Stored items
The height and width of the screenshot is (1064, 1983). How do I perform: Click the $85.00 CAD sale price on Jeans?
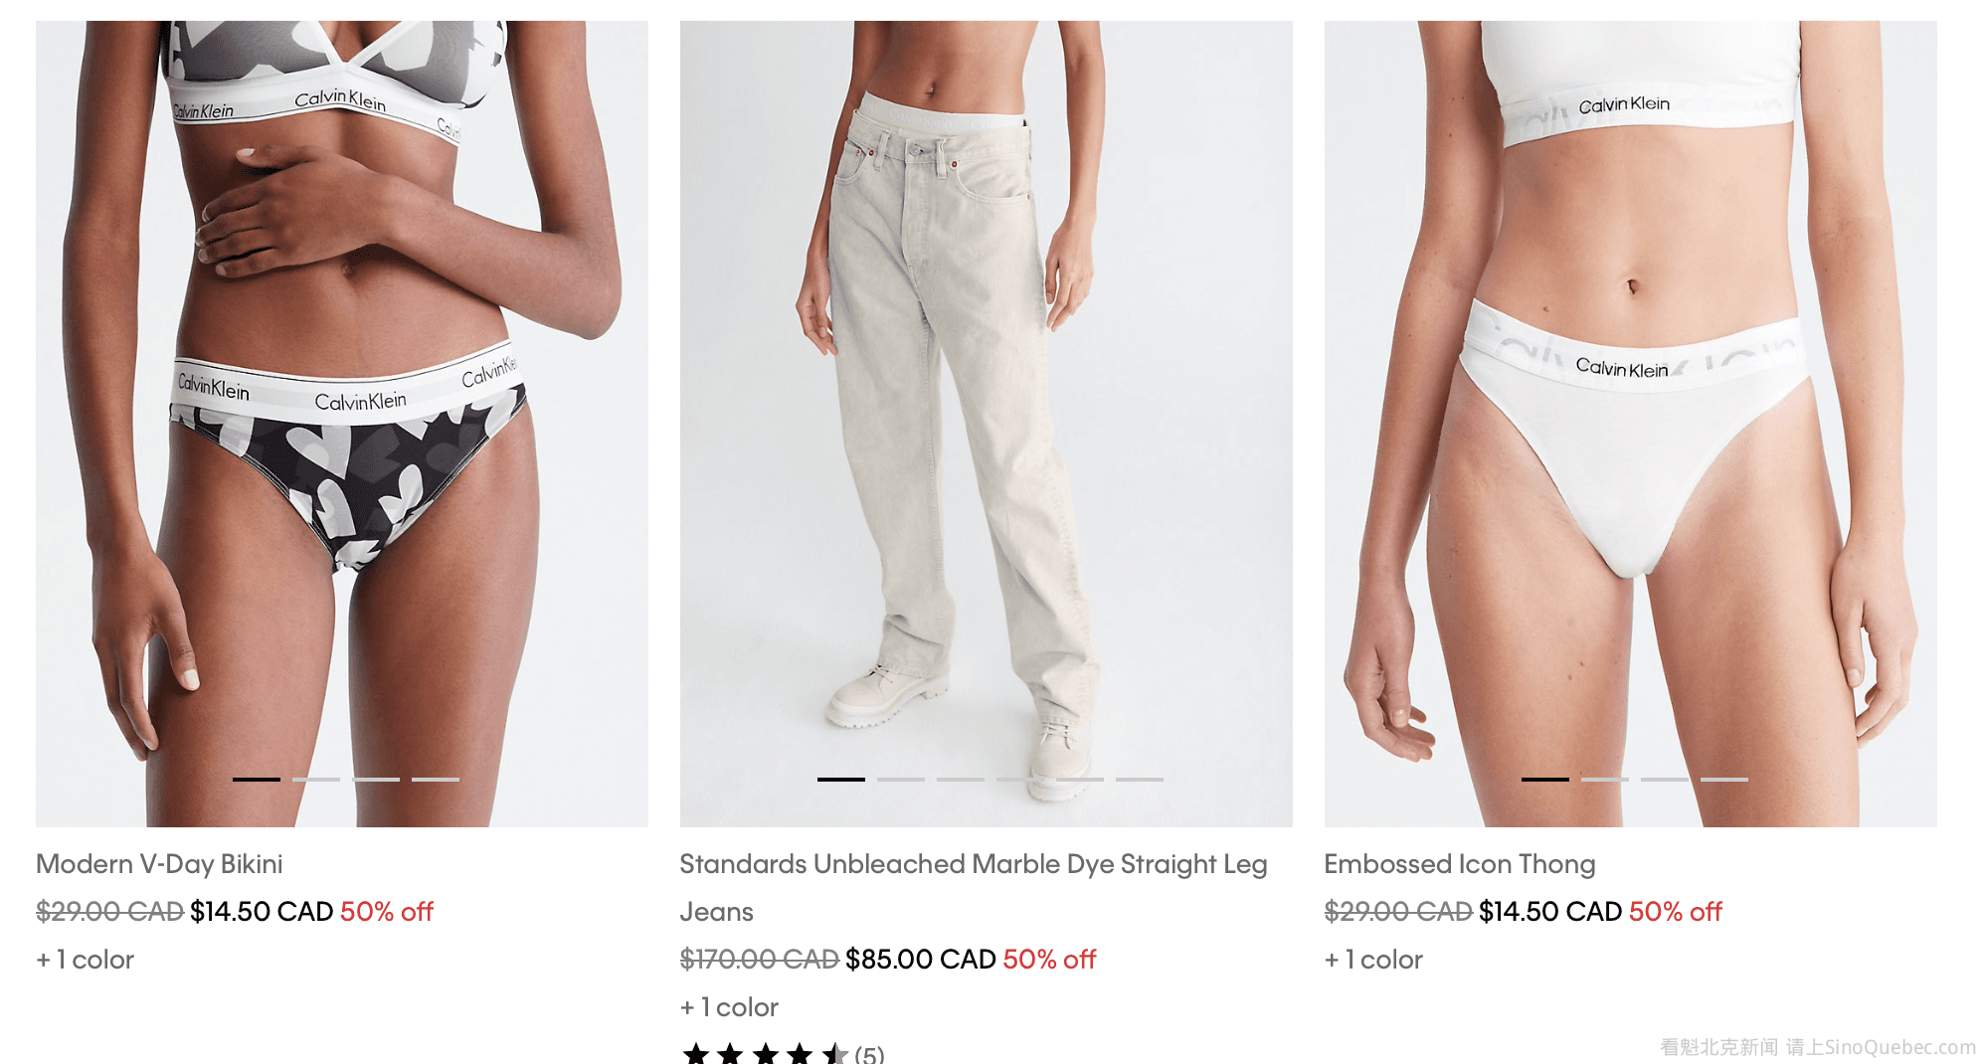(921, 960)
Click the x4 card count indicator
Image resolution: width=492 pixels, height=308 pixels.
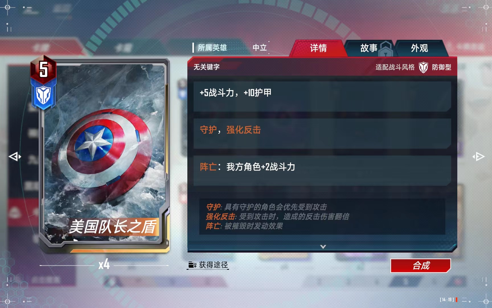coord(104,265)
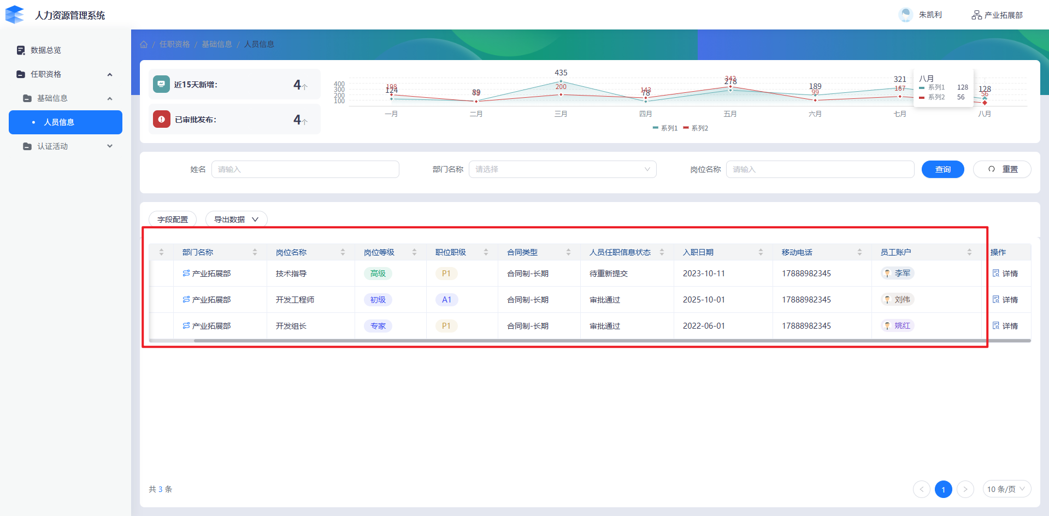Image resolution: width=1049 pixels, height=516 pixels.
Task: Click the 已审批发布 red alert icon
Action: point(161,119)
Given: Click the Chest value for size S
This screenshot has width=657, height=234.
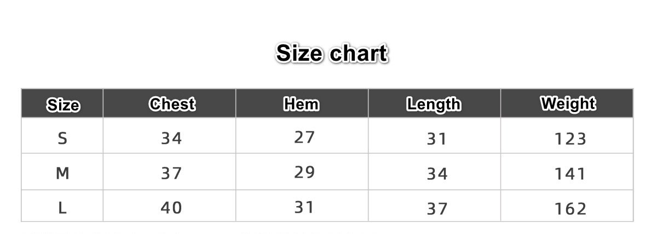Looking at the screenshot, I should [171, 139].
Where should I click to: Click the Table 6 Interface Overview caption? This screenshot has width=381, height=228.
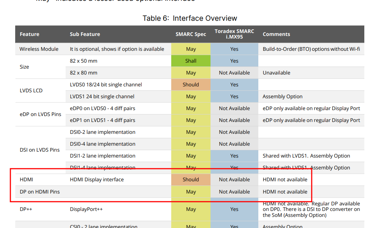pyautogui.click(x=190, y=18)
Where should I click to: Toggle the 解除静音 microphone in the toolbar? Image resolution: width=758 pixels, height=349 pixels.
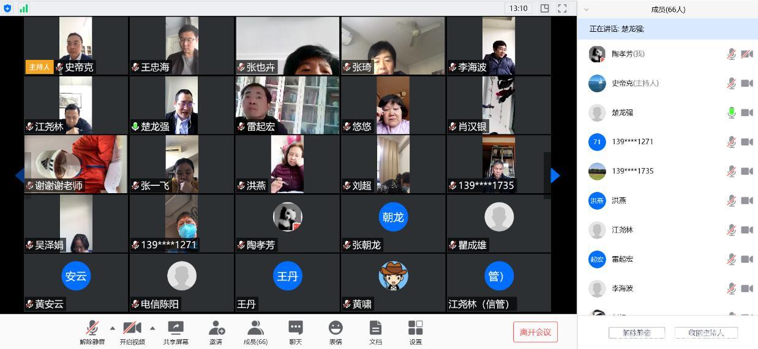[92, 328]
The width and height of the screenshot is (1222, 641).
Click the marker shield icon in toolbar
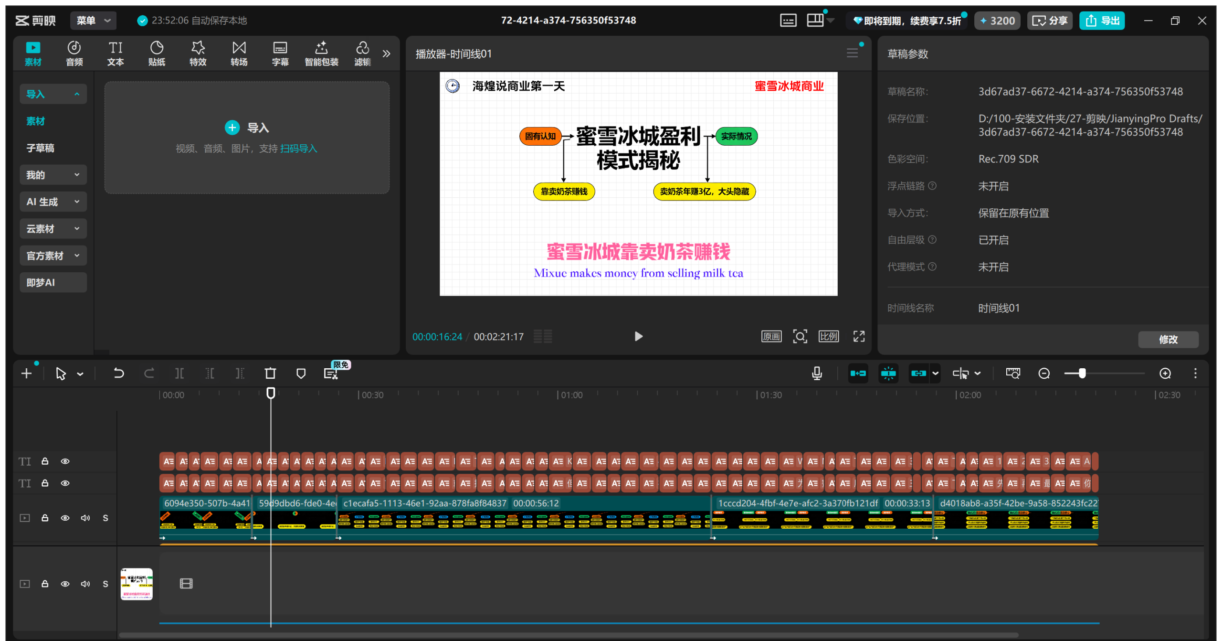pos(301,374)
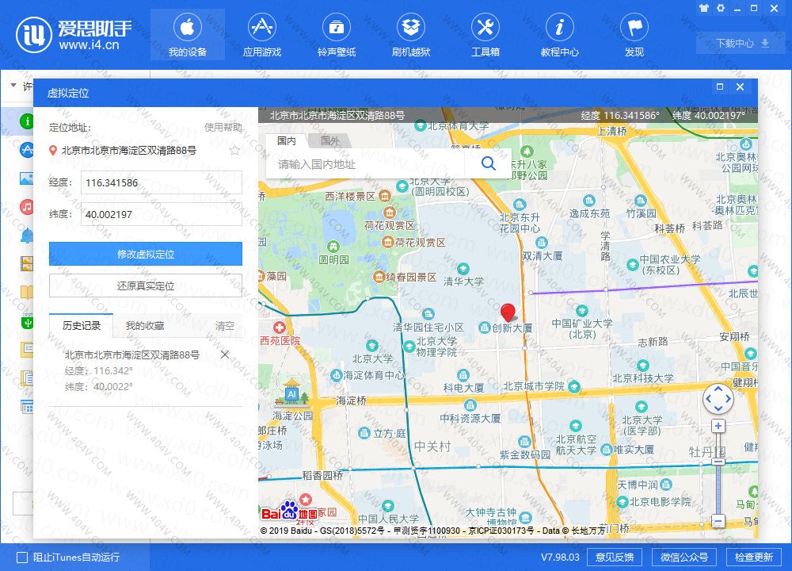This screenshot has width=792, height=571.
Task: Expand the sidebar device dropdown arrow
Action: (13, 86)
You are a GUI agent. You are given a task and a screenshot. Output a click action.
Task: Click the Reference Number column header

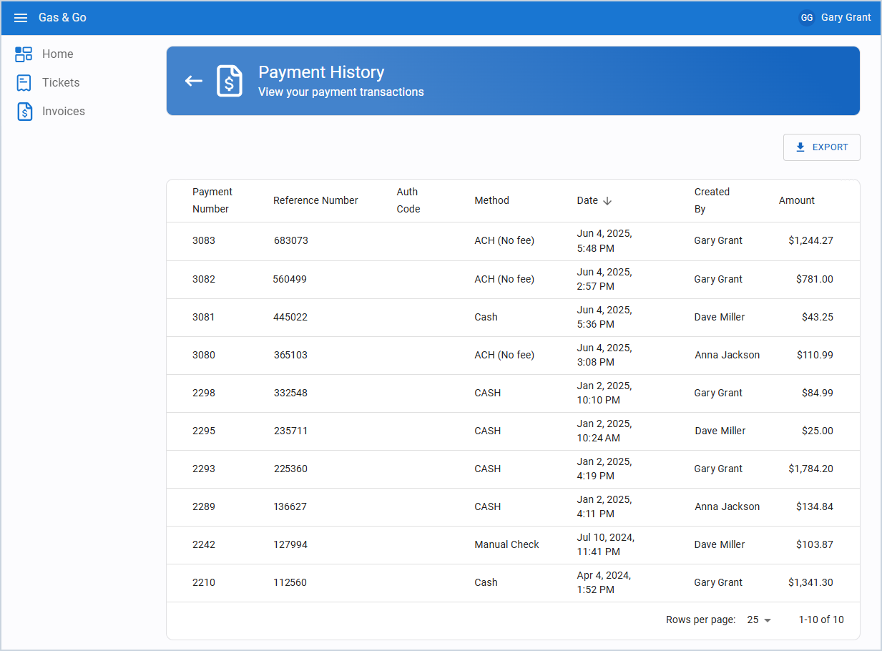pyautogui.click(x=315, y=200)
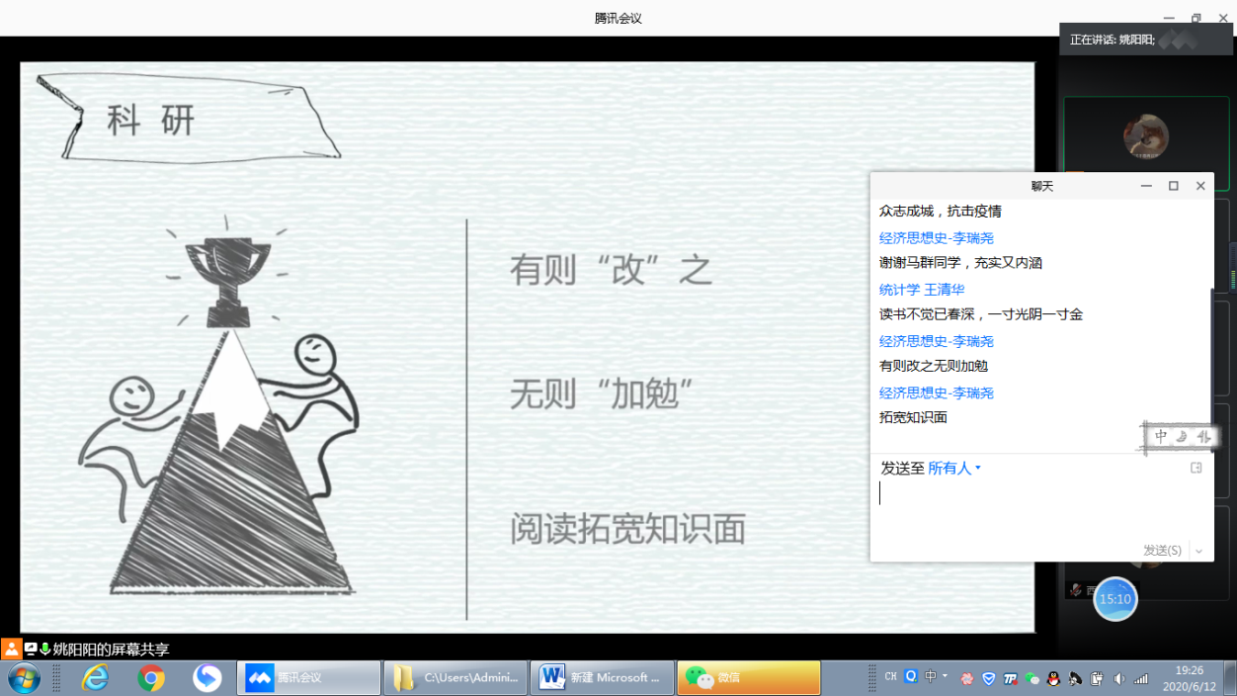1237x696 pixels.
Task: Toggle Chinese mode on floating IME bar
Action: (x=1161, y=436)
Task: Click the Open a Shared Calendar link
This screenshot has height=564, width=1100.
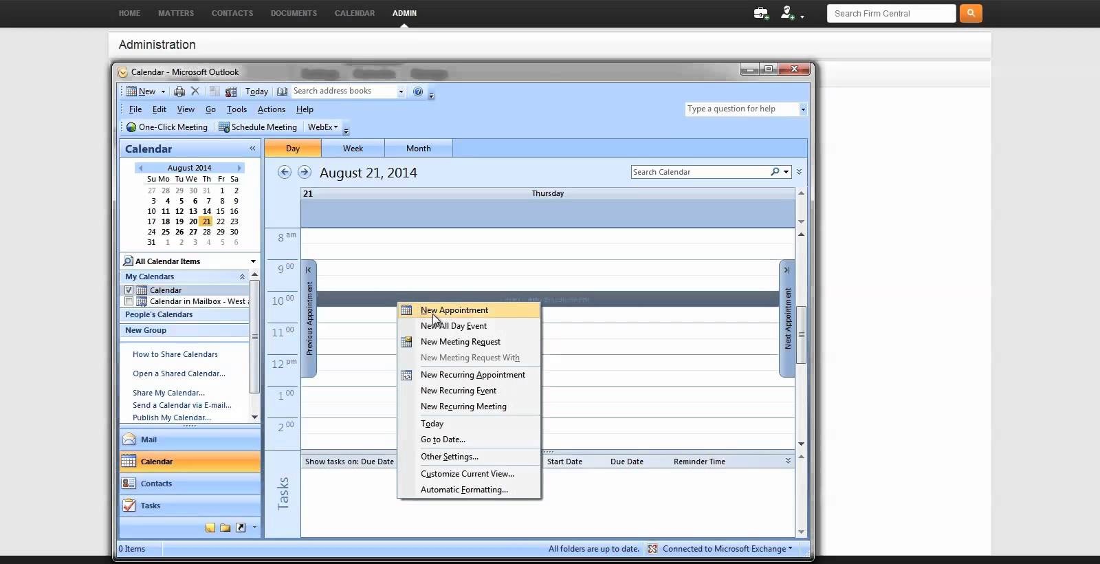Action: click(x=179, y=373)
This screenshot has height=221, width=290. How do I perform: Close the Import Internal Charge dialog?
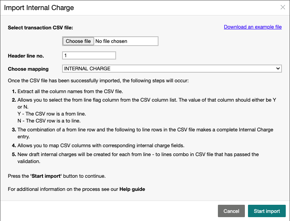pos(283,7)
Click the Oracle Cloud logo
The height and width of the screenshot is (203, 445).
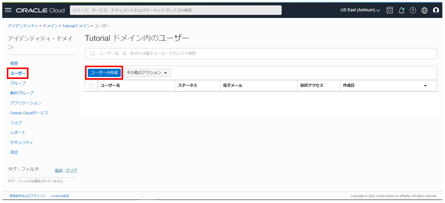click(x=40, y=10)
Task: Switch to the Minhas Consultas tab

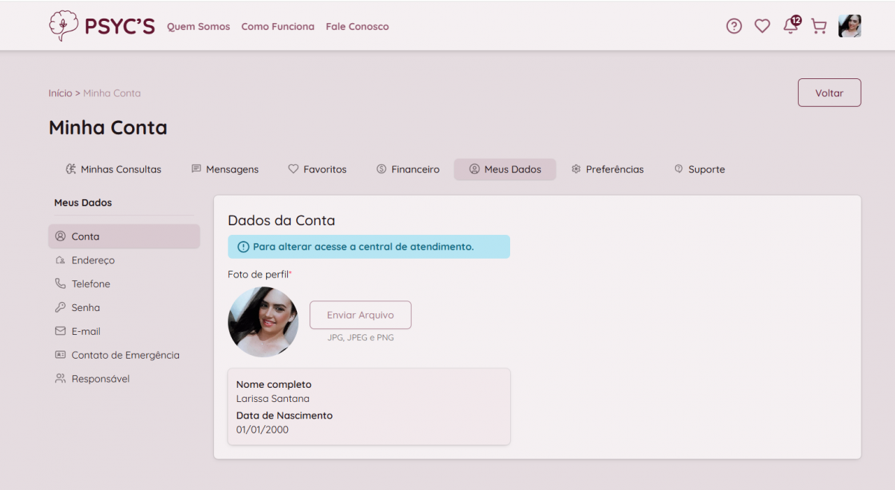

What is required
Copy out all the rows above word for word, omitting every picture.

Response
The height and width of the screenshot is (1064, 1983). How do I perform: Click the $85.00 CAD sale price on Jeans?
(921, 960)
Click the x4 card count indicator
Image resolution: width=492 pixels, height=308 pixels.
coord(104,265)
Image resolution: width=1049 pixels, height=516 pixels.
Task: Click the 已审批发布 red alert icon
Action: point(161,119)
Given: Click the Chest value for size S
This screenshot has width=657, height=234.
Looking at the screenshot, I should [171, 139].
Where should I click to: Click the Table 6 Interface Overview caption? This screenshot has width=381, height=228.
pyautogui.click(x=190, y=18)
Where should I click to: Toggle the 解除静音 microphone in the toolbar? Image resolution: width=758 pixels, height=349 pixels.
[92, 328]
The width and height of the screenshot is (1222, 641).
Click the marker shield icon in toolbar
pos(301,374)
This screenshot has width=792, height=571.
Task: Expand the sidebar device dropdown arrow
Action: (13, 86)
You are a GUI agent. You are given a task and a screenshot. Output a click action.
Task: Click the Reference Number column header

pyautogui.click(x=315, y=200)
1237x696 pixels.
Task: Toggle Chinese mode on floating IME bar
Action: (x=1161, y=436)
Task: Click the Open a Shared Calendar link
This screenshot has height=564, width=1100.
Action: click(x=179, y=373)
This screenshot has height=221, width=290. How do I perform: Close the Import Internal Charge dialog?
pos(283,7)
Click the Oracle Cloud logo
The height and width of the screenshot is (203, 445).
click(x=40, y=10)
Task: Switch to the Minhas Consultas tab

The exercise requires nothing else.